Why? Will it still tell me which files can’t be restored due to missing chunks?

Sorry I forgot about that. But I would then suggest restoring all files to a local disk with enough space if possible, because that way if it fails again you’ll skip all restored files quickly on a second retry. Besides, the restore command supports multithreading.

I think the repository is too big to restore on my existing harddrive space. Could perhaps spin up some external harddrives but I think duplicacy needs the free space all on one drive.

So I kicked off /.duplicacy-web/bin/duplicacy_linux_x64_2.7.0 -log -v check -storage pcloud -id NAS -files -threads 4 -r 721

At the beginning, I had almost no error messages for a couple of hours, but now I’m seeing nothing but this:

2020-10-07 23:57:39.560 TRACE WEBDAV_ERROR URL request 'PROPFIND chunks/b4/8a667a3d6ec3503bf289e0589e5a7f1d0e916302a94a4abb7a5f11672c2d8a' returned an error (Propfind EOF)
2020-10-07 23:58:50.099 INFO WEBDAV_RETRY URL request 'GET chunks/27/e820ff7797c21701333c82a8b8b30f84f2af723f7aa1bc8d49d1226a0cb7b9' returned status code 403
2020-10-07 23:59:16.294 WARN DOWNLOAD_RETRY Failed to download the chunk 27e820ff7797c21701333c82a8b8b30f84f2af723f7aa1bc8d49d1226a0cb7b9: unexpected EOF; retrying
2020-10-08 00:02:15.189 TRACE WEBDAV_ERROR URL request 'PROPFIND chunks/4d/d4b798206214d90150a45230e872bce48c9f7bf0416effa0e057dd41b00b15' returned an error (Propfind EOF)
2020-10-08 00:05:25.632 TRACE WEBDAV_ERROR URL request 'GET chunks/1f/5616233b2f730aac172b5a9c487783d81423e8ef9688c71765f555b375beae' returned an error (Get EOF)
2020-10-08 00:08:17.640 TRACE WEBDAV_ERROR URL request 'PROPFIND chunks/f5/4f2f9981b00536b40b91a4cd23b39487db4b6f6d50e23b0627085949e77e30' returned an error (Propfind EOF)
2020-10-08 00:09:08.062 TRACE WEBDAV_ERROR URL request 'GET chunks/13/ac1c54283e0c0eb47d0af296e30cefaa0ff8490f5d62bcd8dcde76ea59dce5' returned an error (Get EOF)
2020-10-08 00:09:24.956 TRACE WEBDAV_ERROR URL request 'PROPFIND chunks/05/12c1cb1d37c105e2e877be684e38ccf3ddbf72fc1e08b61149934ef5f6877c' returned an error (Propfind EOF)
2020-10-08 00:10:06.582 TRACE WEBDAV_ERROR URL request 'PROPFIND chunks/f2/e5d5d34b259917cc3abe6c5c4ab5606055cdbba676383849c76ee5765a7237' returned an error (Propfind EOF)
2020-10-08 00:12:25.434 TRACE WEBDAV_ERROR URL request 'GET chunks/f5/f61594819fa163c9f4a46f45cca07f42da48d1b9f6f9ebe977201d4655d8bb' returned an error (Get EOF)
2020-10-08 00:14:13.252 TRACE WEBDAV_ERROR URL request 'GET chunks/4d/3c536714f53687e9ba7fd95b50a1212afe10833f4618279761747b8b935daa' returned an error (Get EOF)

What does this mean?

Previously it was listing files, but since 24 hours I have not seen a single one. Does that mean that duplicacy didn’t manage to verify even one file during that time? Or is duplicacy quite successfull in the background and only letting me know about the odd error here or there?

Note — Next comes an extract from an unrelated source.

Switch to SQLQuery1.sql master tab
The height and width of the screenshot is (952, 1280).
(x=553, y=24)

I’m thinking I should try contacting pCloud support once again. But I need to understand what kind of requests duplicacy is sending and what their server is answering. It it correct if I say something like this: “I’m sending propfind requests for specific files and the server keeps responding EOF”?

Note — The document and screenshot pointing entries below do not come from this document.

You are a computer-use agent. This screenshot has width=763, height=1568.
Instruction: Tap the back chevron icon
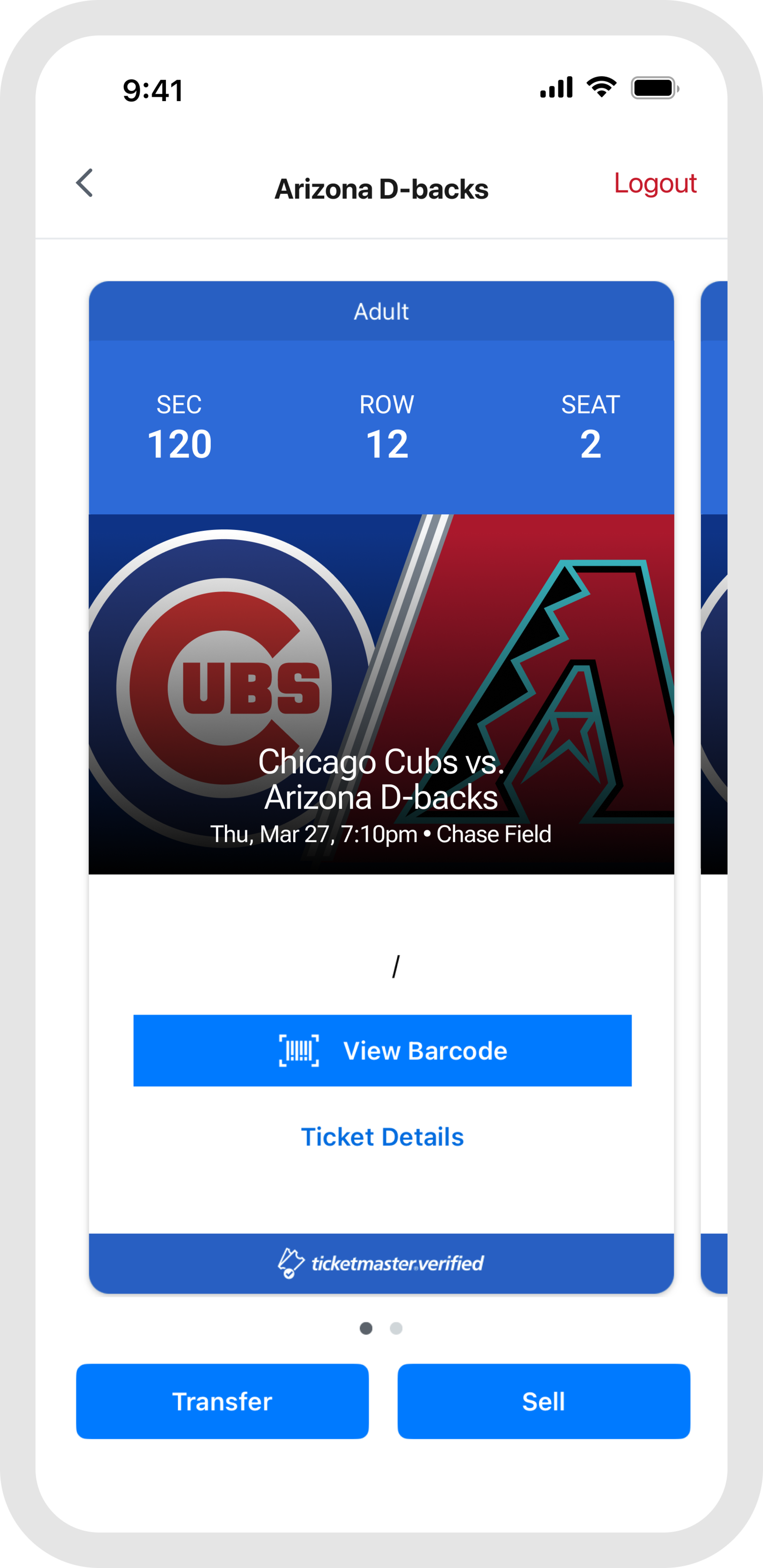[85, 183]
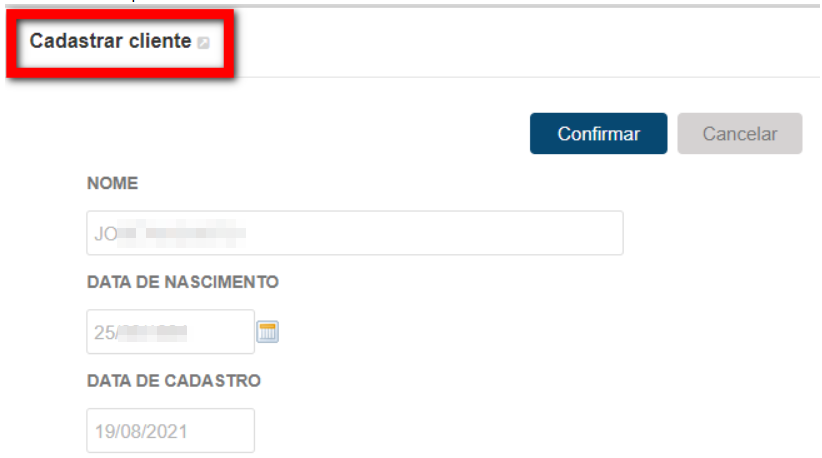Click the JO letters in the name field

pyautogui.click(x=105, y=234)
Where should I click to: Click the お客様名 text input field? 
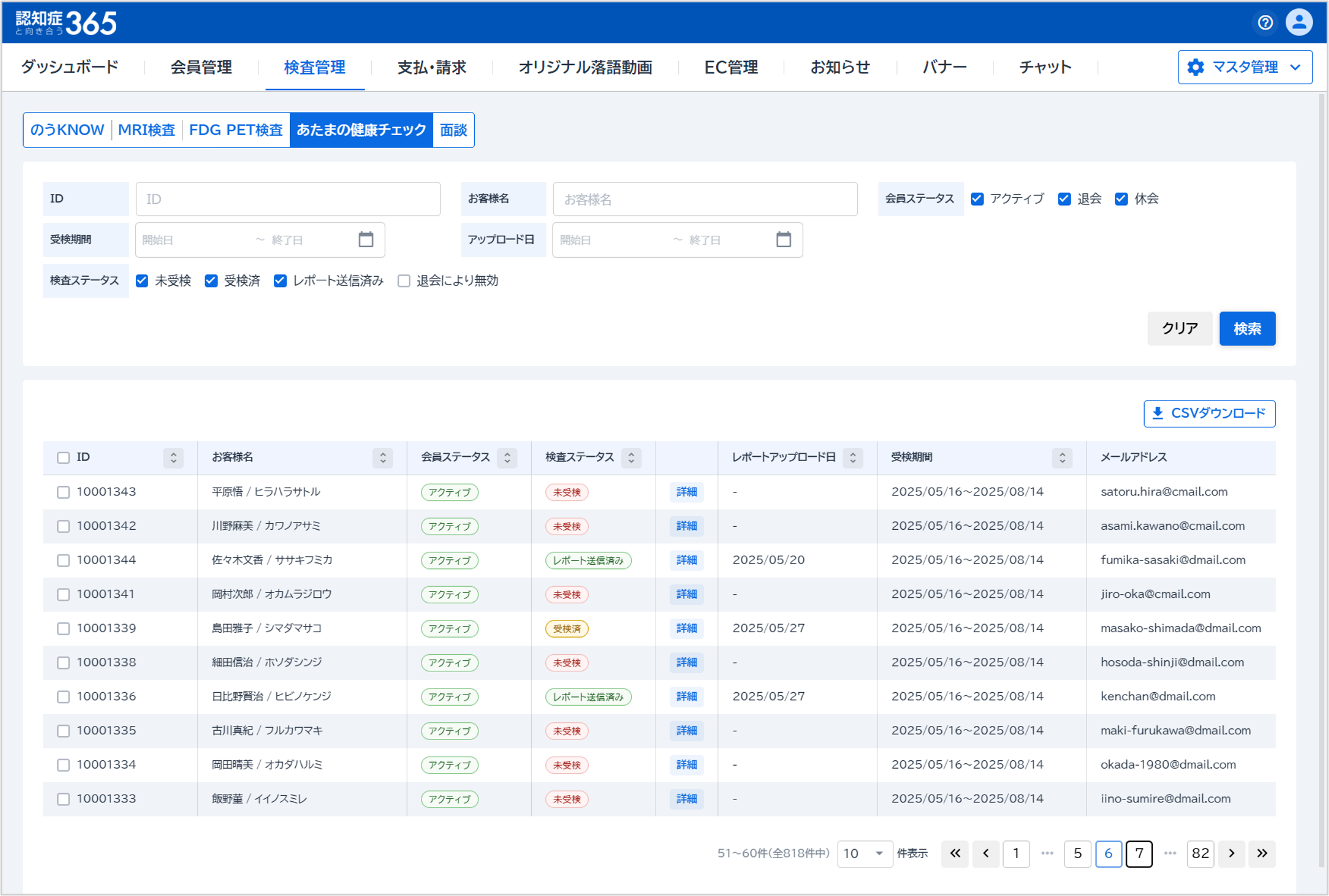point(704,199)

Also, could you confirm that duplicacy’s depth header is correct (see below)?

I just saw this:

@gchen Is duplicacy still have that setting? Wouldn’t that explain the 403 errors?

No, I only tested that change and it didn’t make to the code, because a depth of infinity isn’t supported by some WebDAV providers.

The depth sent by the WebDAV backend is either 0 or 1.